Tell him how you feel. Maybe he just moves slow. Why would you just dump him for moving slow? To me, that's just lame. If he's seeing other girls that's one thing, but if you're it, I don't think it's fair to just cut him loose for moving slow. However, if you want a guy that rams his tongue down your throat on date 2, then go date a guy that does that. He's probably unsure about you and is taking it slow. A smart guy if you ask me.

  • Author
Posted (edited)

Oh I don't mind moving slow AT ALL! This whole thing is actually sort of perfect for me, except I can't tell if he's interested and taking it slow or if maybe I'm getting friend zoned.

 

It's just that he's been a real gentleman when I see him out and on our dates. There's just no communication in between, but he is super busy and such but his attentiveness towards me is confusing.

 

I really thing a huge factor is that we see each other out on a weekly basis.

 

Ugh, I'm so confused. haha

 

And I'm nervous about saying anything, as I don't want to wreck it by accidentally making him feel pressured.

 

However, if I do talk to him, how should I go about setting up this kind of conversation? It shouldn't be over the phone and I don't want to ask him "can we talk" lol

 

Meh...maybe I'm in denial or something. I guess I'll just roll with this through New Year's and then cut my losses if nothing progresses?

Edited by LostInLA
Posted

Good, the fact that you don't mind him going slow tells me you are a smart girl. Also, take a deep breath and calm down a little.

 

If this is bothering you to the point that you are thinking of letting him go, then I would tell him. However, I think the best thing you could do is just let things happen naturally. Don't try to play God and force things into happening. Unless he told you, "Lets just be friends", then the odds are he probably is attracted to you.

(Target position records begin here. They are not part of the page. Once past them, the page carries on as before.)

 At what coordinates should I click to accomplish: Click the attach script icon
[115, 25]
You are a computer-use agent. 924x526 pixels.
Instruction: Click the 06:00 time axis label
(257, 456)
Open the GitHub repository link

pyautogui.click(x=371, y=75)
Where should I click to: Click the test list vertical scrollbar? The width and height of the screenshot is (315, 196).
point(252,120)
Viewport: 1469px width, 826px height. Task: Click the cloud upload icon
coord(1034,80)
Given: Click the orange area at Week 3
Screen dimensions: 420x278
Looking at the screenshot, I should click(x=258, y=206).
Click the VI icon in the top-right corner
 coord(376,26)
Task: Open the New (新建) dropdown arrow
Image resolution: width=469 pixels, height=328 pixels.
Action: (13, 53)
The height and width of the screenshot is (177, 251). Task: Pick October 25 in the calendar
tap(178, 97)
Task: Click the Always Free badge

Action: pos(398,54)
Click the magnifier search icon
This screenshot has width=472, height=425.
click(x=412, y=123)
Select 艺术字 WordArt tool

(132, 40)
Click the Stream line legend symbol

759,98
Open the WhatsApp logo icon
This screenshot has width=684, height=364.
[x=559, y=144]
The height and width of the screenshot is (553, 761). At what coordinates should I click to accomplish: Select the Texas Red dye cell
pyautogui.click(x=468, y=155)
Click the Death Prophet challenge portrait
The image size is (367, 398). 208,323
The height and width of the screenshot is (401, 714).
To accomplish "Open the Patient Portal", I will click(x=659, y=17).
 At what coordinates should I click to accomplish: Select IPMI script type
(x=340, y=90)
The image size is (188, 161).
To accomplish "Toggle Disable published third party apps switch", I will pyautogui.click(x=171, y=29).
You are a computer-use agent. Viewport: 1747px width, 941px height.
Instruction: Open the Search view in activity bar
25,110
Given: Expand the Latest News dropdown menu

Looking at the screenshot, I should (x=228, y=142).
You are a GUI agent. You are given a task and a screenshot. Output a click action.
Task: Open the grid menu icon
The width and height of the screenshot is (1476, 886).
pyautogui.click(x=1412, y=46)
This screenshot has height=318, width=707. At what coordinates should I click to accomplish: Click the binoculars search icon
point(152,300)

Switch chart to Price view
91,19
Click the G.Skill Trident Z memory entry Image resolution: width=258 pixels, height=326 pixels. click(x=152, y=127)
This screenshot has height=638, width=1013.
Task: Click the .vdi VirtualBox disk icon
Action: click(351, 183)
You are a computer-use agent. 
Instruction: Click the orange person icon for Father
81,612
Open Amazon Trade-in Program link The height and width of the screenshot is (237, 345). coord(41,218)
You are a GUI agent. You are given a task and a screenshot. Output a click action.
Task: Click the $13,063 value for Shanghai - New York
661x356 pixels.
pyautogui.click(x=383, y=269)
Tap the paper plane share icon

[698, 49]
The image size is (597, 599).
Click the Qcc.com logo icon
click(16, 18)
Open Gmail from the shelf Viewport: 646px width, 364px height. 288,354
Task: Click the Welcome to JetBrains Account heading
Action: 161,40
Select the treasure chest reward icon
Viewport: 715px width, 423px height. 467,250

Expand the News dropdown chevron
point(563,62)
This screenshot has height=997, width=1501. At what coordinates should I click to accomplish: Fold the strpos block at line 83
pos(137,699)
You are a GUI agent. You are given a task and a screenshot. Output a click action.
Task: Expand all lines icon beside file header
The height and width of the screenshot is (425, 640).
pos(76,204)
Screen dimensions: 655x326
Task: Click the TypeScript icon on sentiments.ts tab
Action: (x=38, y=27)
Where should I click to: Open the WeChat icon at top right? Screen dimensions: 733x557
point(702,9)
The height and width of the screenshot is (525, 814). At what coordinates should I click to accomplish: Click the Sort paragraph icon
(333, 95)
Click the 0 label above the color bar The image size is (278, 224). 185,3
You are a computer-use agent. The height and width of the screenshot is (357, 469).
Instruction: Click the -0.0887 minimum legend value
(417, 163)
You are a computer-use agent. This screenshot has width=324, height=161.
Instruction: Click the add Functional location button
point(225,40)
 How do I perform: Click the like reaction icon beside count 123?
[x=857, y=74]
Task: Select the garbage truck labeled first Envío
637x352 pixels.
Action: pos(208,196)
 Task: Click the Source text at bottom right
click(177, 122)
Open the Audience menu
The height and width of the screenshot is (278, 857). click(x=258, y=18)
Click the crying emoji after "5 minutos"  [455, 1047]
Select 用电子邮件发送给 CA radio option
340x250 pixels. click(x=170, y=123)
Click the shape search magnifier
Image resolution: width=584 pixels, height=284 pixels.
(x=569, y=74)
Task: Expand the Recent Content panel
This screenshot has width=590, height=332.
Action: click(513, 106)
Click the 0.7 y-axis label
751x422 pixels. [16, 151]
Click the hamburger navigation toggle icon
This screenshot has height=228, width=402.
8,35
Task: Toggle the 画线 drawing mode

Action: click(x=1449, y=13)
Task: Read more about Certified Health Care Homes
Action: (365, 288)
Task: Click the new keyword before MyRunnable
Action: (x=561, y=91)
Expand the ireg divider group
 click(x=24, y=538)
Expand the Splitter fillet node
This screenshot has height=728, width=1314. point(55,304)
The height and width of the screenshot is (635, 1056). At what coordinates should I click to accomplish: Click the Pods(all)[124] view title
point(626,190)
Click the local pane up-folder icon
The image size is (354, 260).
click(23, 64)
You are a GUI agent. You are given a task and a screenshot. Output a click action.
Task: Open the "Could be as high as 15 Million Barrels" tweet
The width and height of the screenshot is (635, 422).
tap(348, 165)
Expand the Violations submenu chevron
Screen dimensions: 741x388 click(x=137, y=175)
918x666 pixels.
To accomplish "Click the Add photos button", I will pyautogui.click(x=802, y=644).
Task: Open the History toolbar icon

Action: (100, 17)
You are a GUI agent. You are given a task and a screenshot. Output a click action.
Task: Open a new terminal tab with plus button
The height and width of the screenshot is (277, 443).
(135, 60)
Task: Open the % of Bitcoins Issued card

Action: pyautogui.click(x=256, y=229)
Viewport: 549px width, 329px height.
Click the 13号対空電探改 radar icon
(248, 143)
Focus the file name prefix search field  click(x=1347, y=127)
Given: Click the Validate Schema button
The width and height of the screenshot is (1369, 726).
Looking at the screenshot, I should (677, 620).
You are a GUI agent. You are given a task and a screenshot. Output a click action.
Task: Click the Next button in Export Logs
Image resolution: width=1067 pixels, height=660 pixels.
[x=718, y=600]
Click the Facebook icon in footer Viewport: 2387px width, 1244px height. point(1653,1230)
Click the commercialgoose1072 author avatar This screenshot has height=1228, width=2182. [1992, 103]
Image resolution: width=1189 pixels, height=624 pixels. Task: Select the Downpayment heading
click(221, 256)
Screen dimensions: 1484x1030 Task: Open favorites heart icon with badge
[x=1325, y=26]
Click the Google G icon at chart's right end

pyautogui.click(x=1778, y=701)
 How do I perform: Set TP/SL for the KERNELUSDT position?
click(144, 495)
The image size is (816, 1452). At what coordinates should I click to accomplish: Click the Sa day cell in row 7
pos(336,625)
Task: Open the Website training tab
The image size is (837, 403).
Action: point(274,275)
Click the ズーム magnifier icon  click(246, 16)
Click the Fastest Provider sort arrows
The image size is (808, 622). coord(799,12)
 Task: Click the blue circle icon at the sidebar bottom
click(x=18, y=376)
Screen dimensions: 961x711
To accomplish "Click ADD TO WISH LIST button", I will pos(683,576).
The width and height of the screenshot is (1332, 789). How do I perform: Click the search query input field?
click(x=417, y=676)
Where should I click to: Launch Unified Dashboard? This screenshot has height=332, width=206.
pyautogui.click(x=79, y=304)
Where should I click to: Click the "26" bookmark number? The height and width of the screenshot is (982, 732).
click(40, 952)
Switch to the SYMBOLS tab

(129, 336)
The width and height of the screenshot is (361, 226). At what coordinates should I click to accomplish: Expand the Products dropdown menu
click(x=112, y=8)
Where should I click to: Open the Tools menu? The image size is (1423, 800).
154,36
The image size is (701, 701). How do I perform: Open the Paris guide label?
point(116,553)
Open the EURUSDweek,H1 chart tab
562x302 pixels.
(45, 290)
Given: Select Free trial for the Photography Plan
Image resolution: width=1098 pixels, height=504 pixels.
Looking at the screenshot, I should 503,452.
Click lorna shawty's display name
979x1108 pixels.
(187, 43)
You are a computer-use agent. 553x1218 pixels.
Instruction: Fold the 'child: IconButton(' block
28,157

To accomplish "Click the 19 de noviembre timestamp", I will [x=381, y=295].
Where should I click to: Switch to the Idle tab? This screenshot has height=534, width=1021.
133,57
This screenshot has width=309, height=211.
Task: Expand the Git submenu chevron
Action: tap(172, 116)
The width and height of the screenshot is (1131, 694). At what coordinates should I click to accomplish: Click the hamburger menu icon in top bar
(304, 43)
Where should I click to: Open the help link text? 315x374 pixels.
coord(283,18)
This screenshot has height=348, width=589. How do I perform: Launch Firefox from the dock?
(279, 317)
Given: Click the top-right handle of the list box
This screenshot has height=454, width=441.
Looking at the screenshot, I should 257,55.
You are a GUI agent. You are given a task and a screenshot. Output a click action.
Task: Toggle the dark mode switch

He is just moving slow, maybe he's been hurt pretty bad in the past. See other guys, have fun, keep in contact with him, and go out with him when he asks you out. I see no reason to let him alter your life. Keep on living and whatever happens, happens :). I think cutting him off too soon, or having a "get serious about me or we are done" talk would be a big mistake though.

  • Author
Posted

Thanks sagetalk,

 

I guess this is what I've been thinking, but the somewhat mixed signals makes me confused about his interest and if I should let my feelings develop or not.

 

I'm going to just roll with it, we are obviously not starting anything serious and I hope he does ask me out again but I'm not putting all my eggs in this basket just yet.

 

He's a good guy, I can tell, and I think he just got really hurt and might be scared to get involved with someone right now. Asking me out shows interest, giving me attention when we happen to be out at the same bar shows interest right?